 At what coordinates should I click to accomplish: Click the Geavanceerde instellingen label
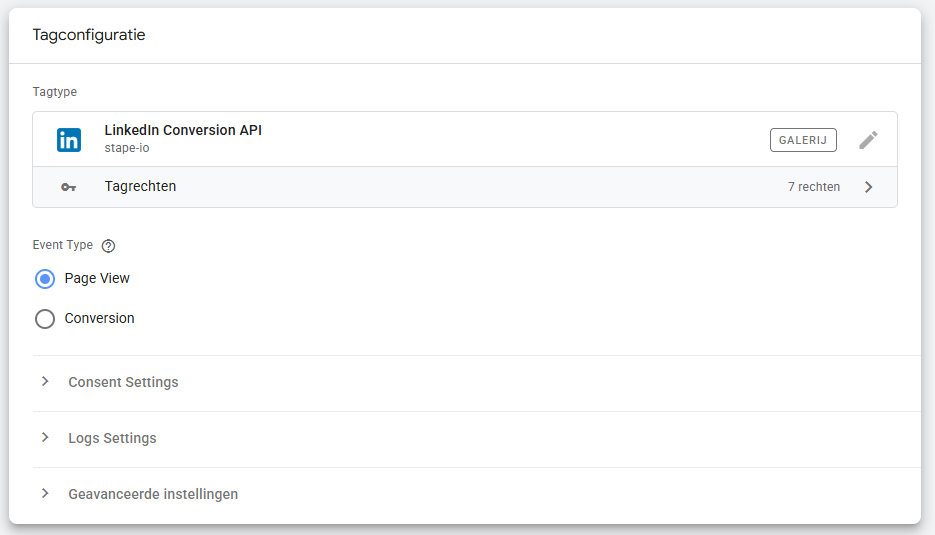153,494
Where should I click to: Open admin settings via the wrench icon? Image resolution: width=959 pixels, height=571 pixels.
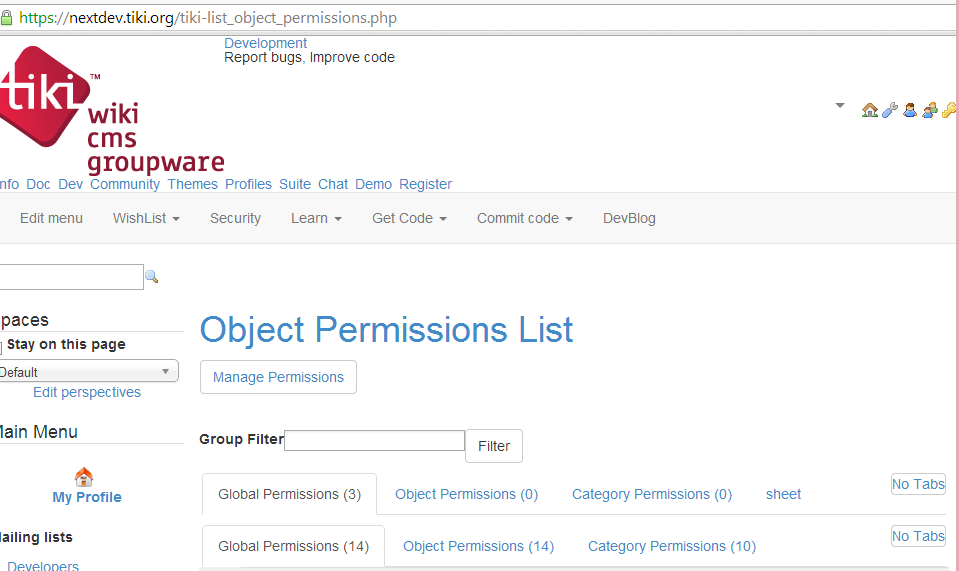tap(889, 110)
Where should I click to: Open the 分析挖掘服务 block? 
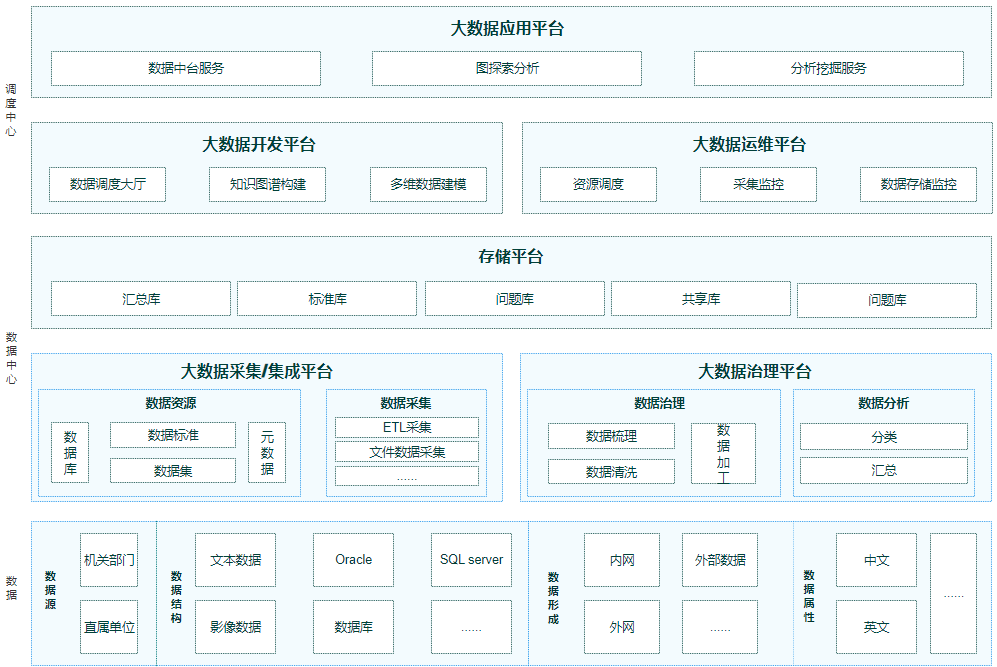point(828,68)
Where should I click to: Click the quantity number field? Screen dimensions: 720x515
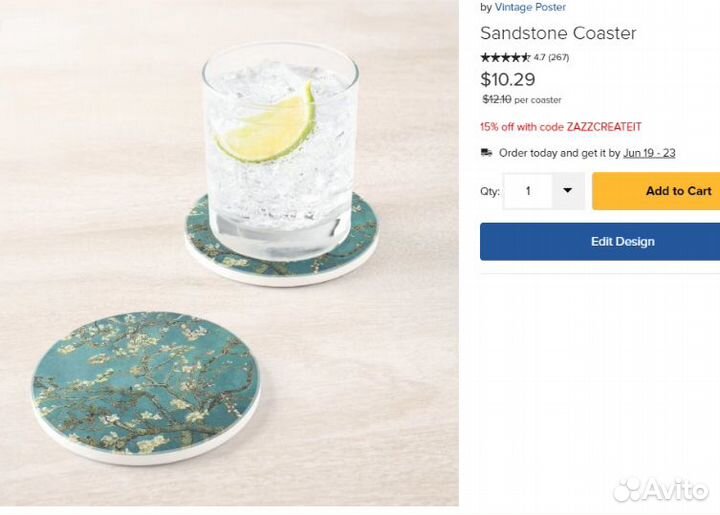click(x=528, y=191)
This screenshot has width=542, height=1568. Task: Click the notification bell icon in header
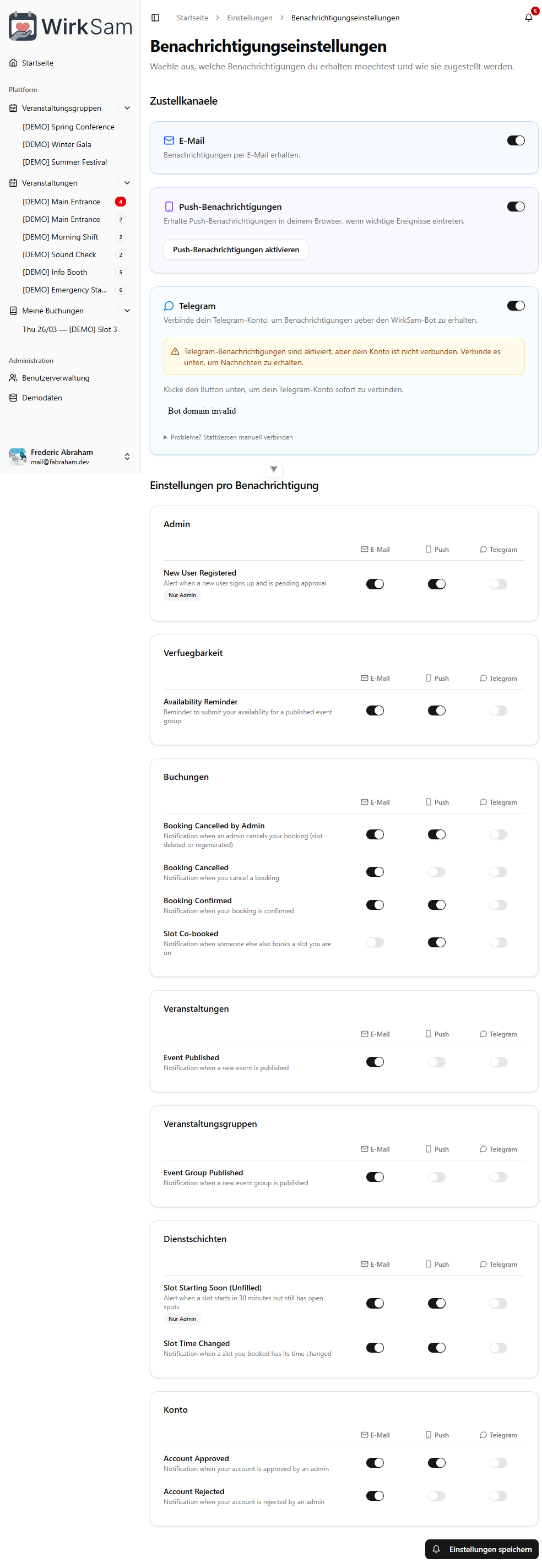528,18
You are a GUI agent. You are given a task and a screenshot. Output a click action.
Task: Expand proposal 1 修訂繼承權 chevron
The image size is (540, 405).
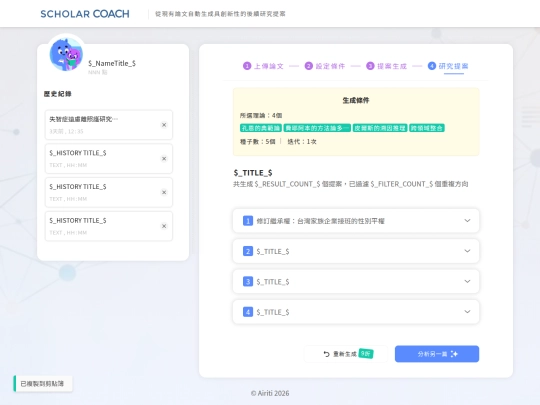pos(467,220)
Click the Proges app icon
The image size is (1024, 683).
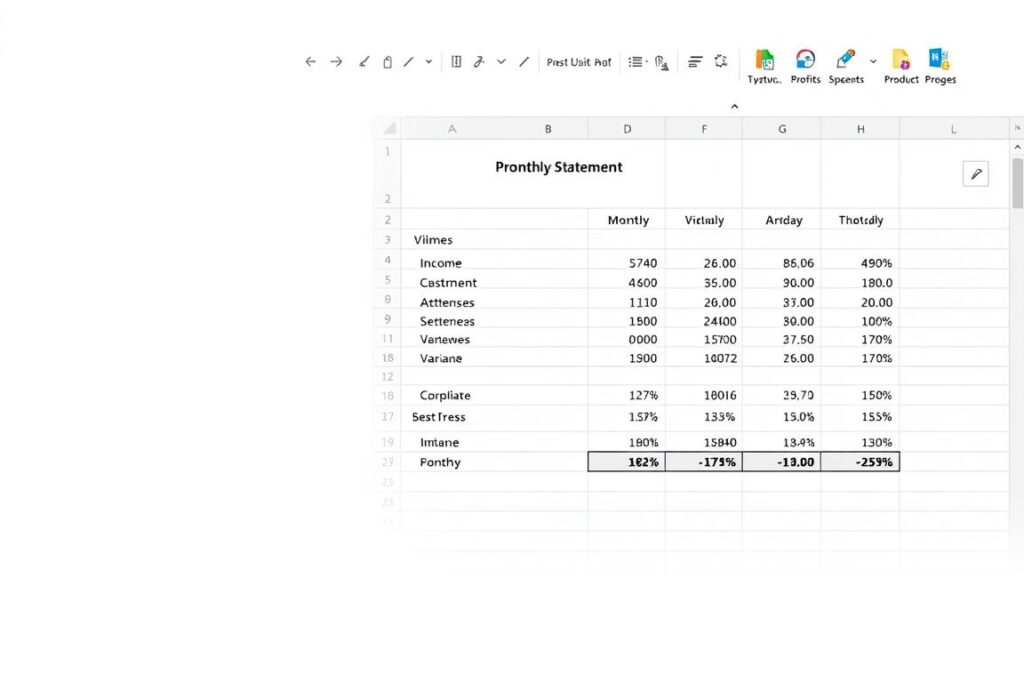941,60
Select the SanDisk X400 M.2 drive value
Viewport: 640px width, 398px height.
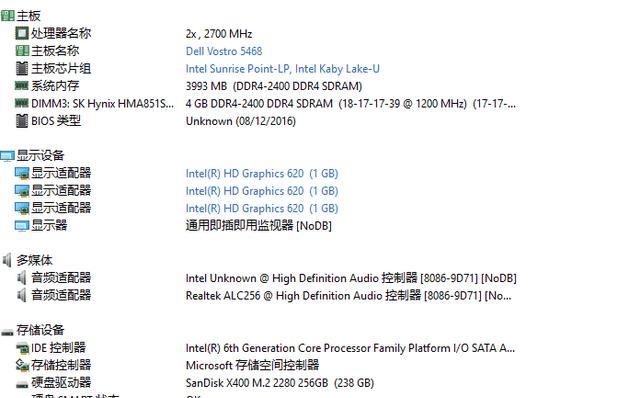tap(280, 383)
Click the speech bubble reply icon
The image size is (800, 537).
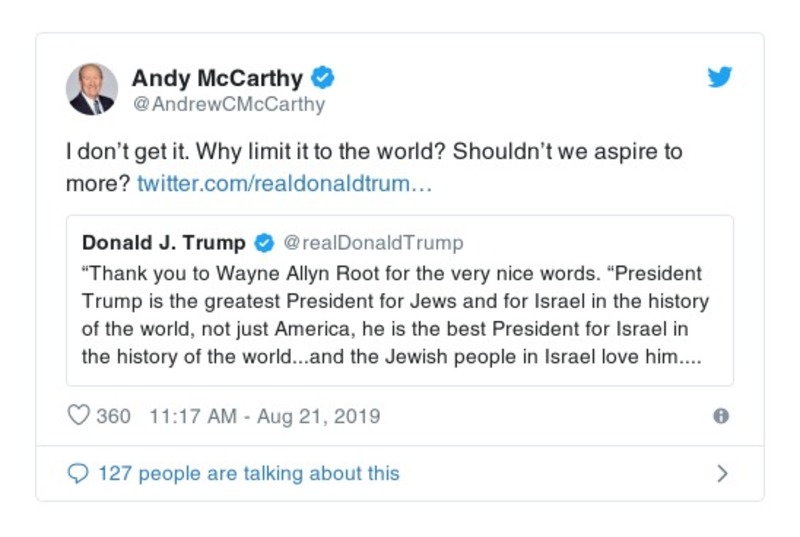pyautogui.click(x=77, y=474)
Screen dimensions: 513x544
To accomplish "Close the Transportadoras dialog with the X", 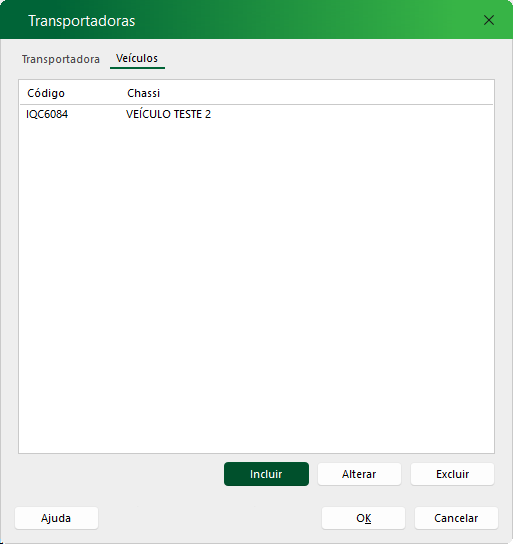I will [x=489, y=20].
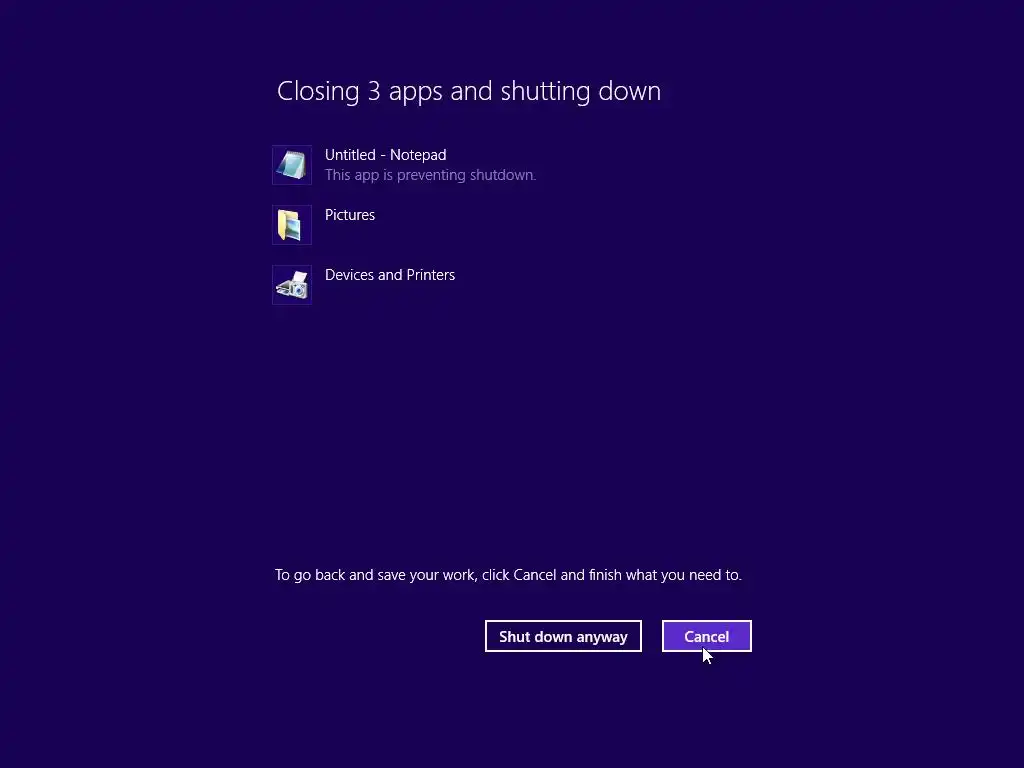Click the word 'Cancel' inside the instruction sentence
1024x768 pixels.
pos(535,575)
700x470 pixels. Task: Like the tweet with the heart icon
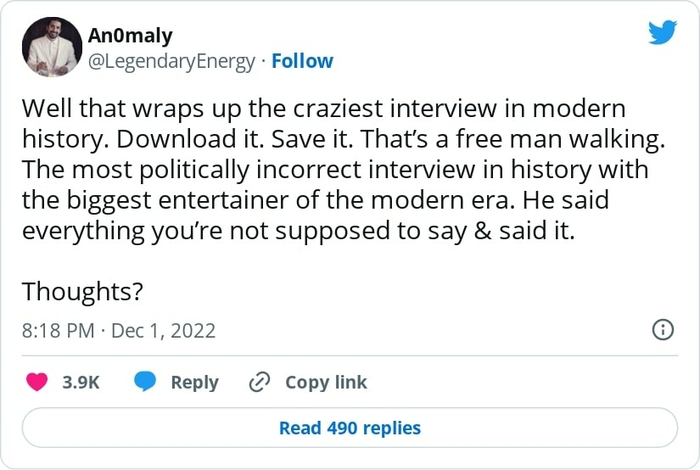point(37,382)
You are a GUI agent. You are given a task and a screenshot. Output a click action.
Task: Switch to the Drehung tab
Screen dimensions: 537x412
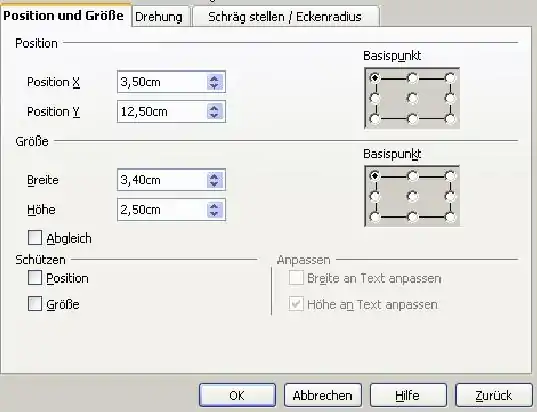[x=159, y=17]
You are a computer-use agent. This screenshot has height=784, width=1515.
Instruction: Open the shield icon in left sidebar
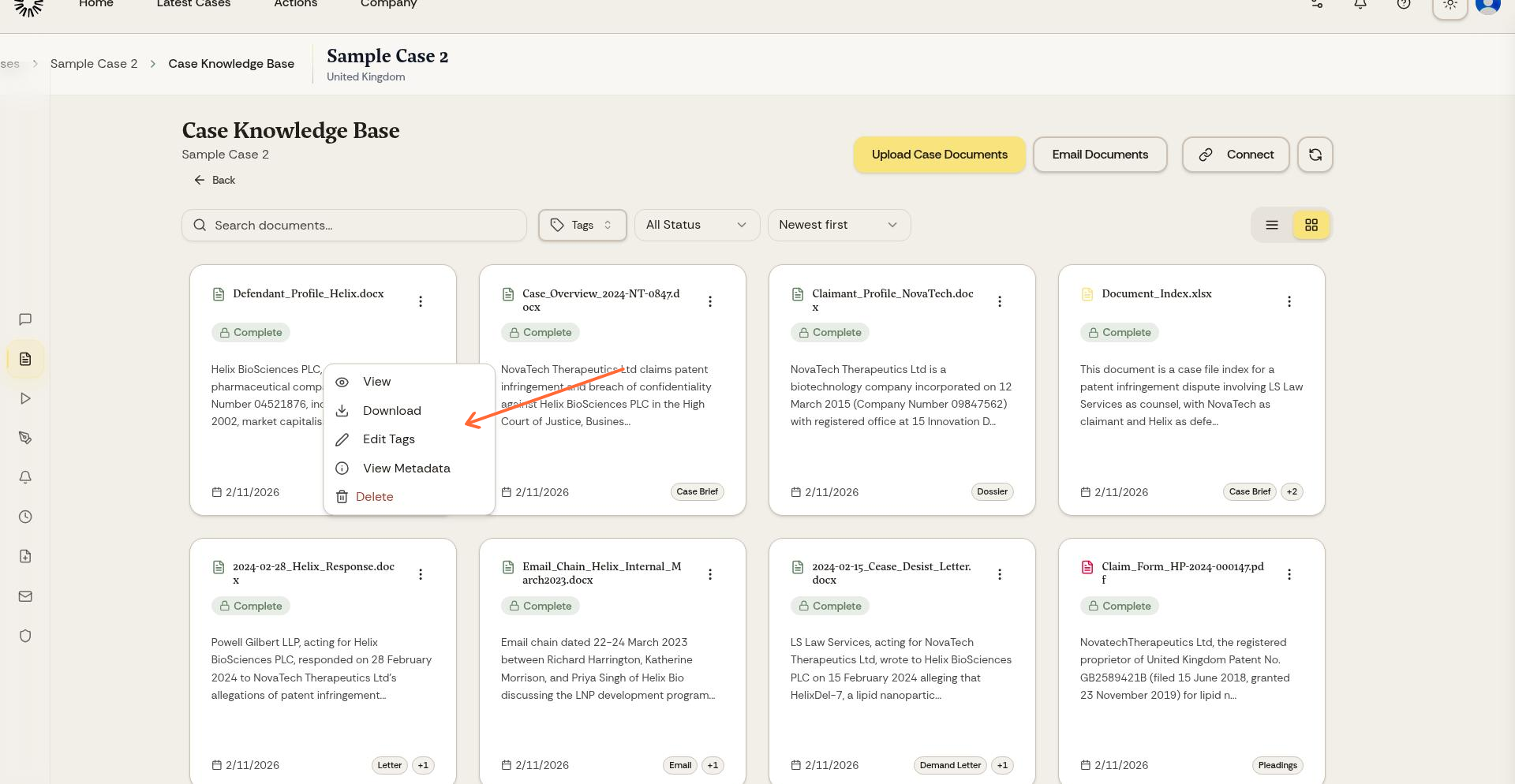[25, 636]
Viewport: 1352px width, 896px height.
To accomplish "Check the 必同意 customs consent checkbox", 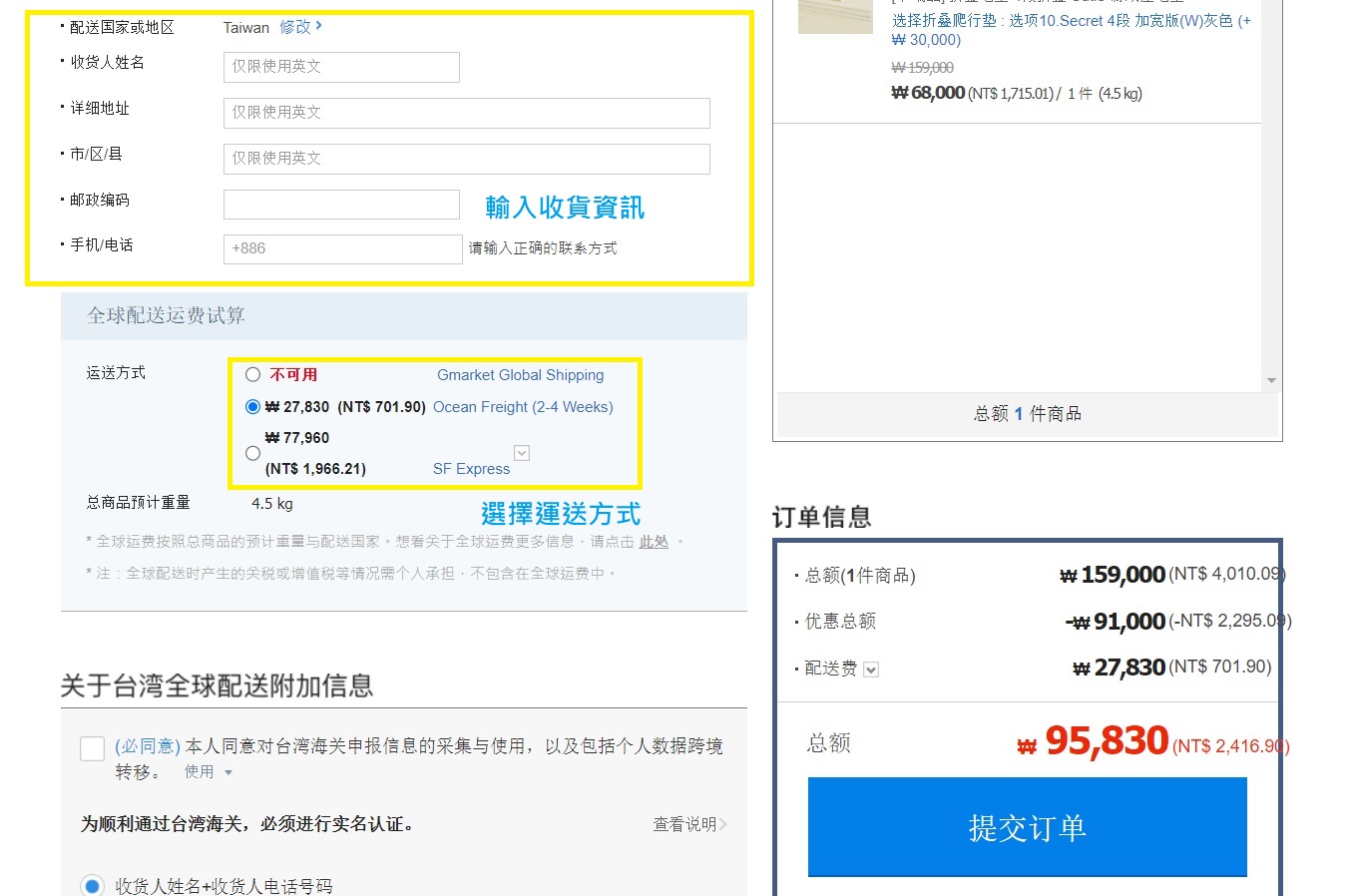I will 93,748.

★ ★ ★ ★ ★

Work to be completed: When you reach the line containing "The image size is (540, 405)." in the entries above, begin restating word for word, and stop once the line containing "Screen dimensions: 513x544" has been given. Omit the pictures.

Exercise output:
The image size is (540, 405).
pos(467,220)
Click the Proges app icon
The image size is (1024, 683).
941,60
Select the SanDisk X400 M.2 drive value
Viewport: 640px width, 398px height.
tap(280, 383)
Click the speech bubble reply icon
The image size is (800, 537).
pyautogui.click(x=77, y=474)
Screen dimensions: 513x544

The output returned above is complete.